THE APPARENT PROBLEM:


Ballot Proposal B, approved by a wide margin in the November 1994 election, amended the state constitution to limit the right to appeal convictions and sentences for people who plead guilty or nolo contendere ("no contest"). Prior to the constitutional amendment made by the ballot proposal approved by the voters, the constitution guaranteed an appeal as a matter of right from any conviction, including those cases where the defendant either admitted guilt under a guilty plea or had not contested the charges against him or her by entering a "no contest" plea. Under the 1994 constitutional amendment and subsequent implementation by state law (Public Acts 375 and 375 of 1994), a convicted person who has pled guilty or nolo contendere has a limited right to an appeal, but only by leave of the court, and not as a constitutional right. (See BACKGROUND INFORMATION.)


As the appeals court said in 1998 (in People v. Najar), the enactment of Proposal B didn't change the language in the constitution regarding the right to reasonable legal assistance in appeals, but neither the constitution nor state law says anything about whether or not there is a right to court-appointed legal help in applying for permission to appeal a plea-based conviction. Consequently, the Michigan Supreme Court amended the court rule regarding the appointment of lawyers (MCR 625) on an interim basis, so that as of December 30, 1994 (7 days after the laws enacting Proposal B took effect), courts are required to "liberally grant" timely requests (that is, those made within the 42 day period specified) for appointed counsel in cases involving a conviction following a plea of guilty or no contest. However, the proper application of this court rule was not clear, and requests for court-appointed counsel by indigent defendants seeking leave to appeal following a plea-based conviction met with inconsistent responses from trial courts across the state. Some trial courts continued to appoint counsel upon request, while others took a narrower view and apparently came close to routinely denying such requests.

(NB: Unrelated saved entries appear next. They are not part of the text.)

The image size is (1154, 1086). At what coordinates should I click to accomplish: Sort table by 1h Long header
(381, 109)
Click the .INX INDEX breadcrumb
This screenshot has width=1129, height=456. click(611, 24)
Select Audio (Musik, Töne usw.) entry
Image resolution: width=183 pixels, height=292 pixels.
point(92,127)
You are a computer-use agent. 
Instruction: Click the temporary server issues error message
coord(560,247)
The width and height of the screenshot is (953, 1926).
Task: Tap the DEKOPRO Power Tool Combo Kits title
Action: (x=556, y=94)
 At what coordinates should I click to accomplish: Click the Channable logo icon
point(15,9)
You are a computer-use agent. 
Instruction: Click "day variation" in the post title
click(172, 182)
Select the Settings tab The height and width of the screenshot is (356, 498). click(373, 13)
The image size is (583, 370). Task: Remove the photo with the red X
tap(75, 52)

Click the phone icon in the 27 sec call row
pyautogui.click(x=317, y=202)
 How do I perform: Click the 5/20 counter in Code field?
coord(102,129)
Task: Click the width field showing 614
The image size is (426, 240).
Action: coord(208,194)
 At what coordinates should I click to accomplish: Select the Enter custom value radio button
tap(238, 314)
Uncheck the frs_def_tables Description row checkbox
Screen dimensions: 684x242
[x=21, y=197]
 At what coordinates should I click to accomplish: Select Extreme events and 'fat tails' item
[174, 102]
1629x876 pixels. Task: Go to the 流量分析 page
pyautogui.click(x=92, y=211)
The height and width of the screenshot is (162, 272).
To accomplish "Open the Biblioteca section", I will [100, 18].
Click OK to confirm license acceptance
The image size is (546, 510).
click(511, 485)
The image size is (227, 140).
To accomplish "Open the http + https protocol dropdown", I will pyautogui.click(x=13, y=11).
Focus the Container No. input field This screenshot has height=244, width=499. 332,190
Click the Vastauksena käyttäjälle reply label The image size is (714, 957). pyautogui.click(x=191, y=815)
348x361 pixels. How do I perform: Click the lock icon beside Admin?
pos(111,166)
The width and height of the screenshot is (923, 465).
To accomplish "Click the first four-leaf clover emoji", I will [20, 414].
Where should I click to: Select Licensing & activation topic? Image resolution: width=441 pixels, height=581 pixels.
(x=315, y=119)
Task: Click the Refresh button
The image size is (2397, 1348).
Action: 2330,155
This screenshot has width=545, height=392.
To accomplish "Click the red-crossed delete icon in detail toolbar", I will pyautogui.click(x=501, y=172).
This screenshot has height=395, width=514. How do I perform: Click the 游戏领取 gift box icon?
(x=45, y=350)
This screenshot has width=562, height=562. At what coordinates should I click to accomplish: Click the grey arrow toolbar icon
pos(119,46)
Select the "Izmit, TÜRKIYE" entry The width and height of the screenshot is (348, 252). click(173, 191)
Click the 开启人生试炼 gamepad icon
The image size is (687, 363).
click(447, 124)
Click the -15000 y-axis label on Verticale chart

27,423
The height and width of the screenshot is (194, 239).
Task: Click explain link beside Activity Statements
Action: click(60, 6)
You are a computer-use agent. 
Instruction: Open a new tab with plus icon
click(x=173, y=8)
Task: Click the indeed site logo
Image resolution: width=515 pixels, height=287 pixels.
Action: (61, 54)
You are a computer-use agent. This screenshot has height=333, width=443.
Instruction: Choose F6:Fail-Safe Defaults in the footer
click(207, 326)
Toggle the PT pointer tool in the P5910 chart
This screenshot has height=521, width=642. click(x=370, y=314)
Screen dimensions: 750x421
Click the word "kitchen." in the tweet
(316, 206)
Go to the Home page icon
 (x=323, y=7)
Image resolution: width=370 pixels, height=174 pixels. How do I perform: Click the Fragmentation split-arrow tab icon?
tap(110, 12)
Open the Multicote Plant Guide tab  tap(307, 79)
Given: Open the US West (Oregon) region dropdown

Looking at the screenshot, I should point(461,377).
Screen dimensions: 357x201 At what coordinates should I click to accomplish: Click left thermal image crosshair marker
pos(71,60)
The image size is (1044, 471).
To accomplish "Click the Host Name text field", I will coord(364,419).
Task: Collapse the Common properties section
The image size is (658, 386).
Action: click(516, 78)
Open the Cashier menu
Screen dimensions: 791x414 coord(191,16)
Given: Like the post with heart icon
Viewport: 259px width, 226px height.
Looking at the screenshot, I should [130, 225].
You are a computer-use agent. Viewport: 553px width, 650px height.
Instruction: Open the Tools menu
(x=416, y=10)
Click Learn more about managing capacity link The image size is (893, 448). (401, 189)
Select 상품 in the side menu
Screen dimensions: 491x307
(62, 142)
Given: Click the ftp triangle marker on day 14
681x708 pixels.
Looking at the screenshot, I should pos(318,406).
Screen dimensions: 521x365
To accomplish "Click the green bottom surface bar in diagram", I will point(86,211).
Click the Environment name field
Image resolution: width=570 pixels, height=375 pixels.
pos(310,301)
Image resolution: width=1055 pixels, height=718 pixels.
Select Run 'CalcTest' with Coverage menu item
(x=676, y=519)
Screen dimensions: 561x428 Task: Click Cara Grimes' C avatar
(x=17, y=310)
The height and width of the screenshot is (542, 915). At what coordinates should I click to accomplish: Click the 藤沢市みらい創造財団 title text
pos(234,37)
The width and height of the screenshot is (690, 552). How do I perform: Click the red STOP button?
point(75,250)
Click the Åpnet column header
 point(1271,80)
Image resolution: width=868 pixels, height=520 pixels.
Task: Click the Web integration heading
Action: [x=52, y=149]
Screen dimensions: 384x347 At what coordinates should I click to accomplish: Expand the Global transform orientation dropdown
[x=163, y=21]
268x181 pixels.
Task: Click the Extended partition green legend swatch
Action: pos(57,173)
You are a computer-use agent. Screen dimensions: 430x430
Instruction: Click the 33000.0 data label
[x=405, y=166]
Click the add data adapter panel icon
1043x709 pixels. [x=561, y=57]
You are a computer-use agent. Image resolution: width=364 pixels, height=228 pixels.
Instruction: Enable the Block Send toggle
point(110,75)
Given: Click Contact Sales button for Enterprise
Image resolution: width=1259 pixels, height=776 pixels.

The governor strongly feels that the continued automatic appointment of appellate counsel at taxpayer expense to pursue frivolous appeals is a vast waste of scarce judicial resources and thwarts the will of the overwhelming majority of Michigan citizens. Legislation has been introduced to address this issue.


THE CONTENT OF THE BILL:


The bill would add a new section to Chapter X (New Trials, Writs of Error and Bills of Exception) of the Code of Criminal Procedure to prohibit the court appointment of appellate counsel at public expense for review of a defendant's conviction or sentence where the defendant had pled guilty, guilty but mentally ill, or nolo contendere (no contest), unless the defendant were indigent and certain specified conditions applied.


Required court appointment of appellant counsel. The trial court would be required to appoint appellant counsel for an indigent defendant who pled guilty, guilty but mentally ill, or nolo contendre if any of the following conditions were met:


(a) The prosecuting attorney sought leave to appeal;


(b) The indigent defendant's sentence exceeded the upper limit of the minimum sentence range of the applicable sentencing guidelines;

(c) The court of appeals or the supreme court granted the indigent defendant's application for leave to appeal; or


(d) The indigent defendant sought leave to appeal a conditional plea under Michigan court rule 6.301(c)(2), which allows a defendant, with the consent of the court, to enter a "conditional" plea of no contest, guilty but mentally ill, or not guilty by reason of insanity. A conditional plea preserves for appeal a specified pretrial ruling and entitles the defendant to withdraw the plea if a specified pretrial ruling is overturned on appeal.


Permissible appointment of appellant counsel. The trial court would be allowed to appoint appellate counsel for an indigent defendant who pled guilty, guilty but mentally ill, or nolo contendre if all of the following conditions were met:


(a) The indigent defendant sought leave to appeal a sentence based on an alleged improper scoring of an offense variable or a prior record variable;


(b) The indigent defendant objected to the scoring or otherwise preserved the matter for appeal; and


(c) The sentence imposed by the court constituted an upward departure from the upper limit of the minimum sentence range that the indigent defendant alleged should have been scored.


Required waiver warning. Pleas of guilty, guilty but mentally ill, or nolo contendre must, under Michigan court rule (6.302) must be established as having been made "understandingly and voluntarily." (See BACKGROUND INFORMATION.) The bill would require the court to advise defendants of the bill's provisions before accepting such pleas. That is, at the time such a plea was being established as required under court rule, the court would have to advise the defendant that he or she would waive the right to have a publicly appointed attorney to assist either in filing an application of leave to appeal or with other postconviction remedies except as allowed under the bill's provisions. The court also would have to determine whether the defendant understood the waiver.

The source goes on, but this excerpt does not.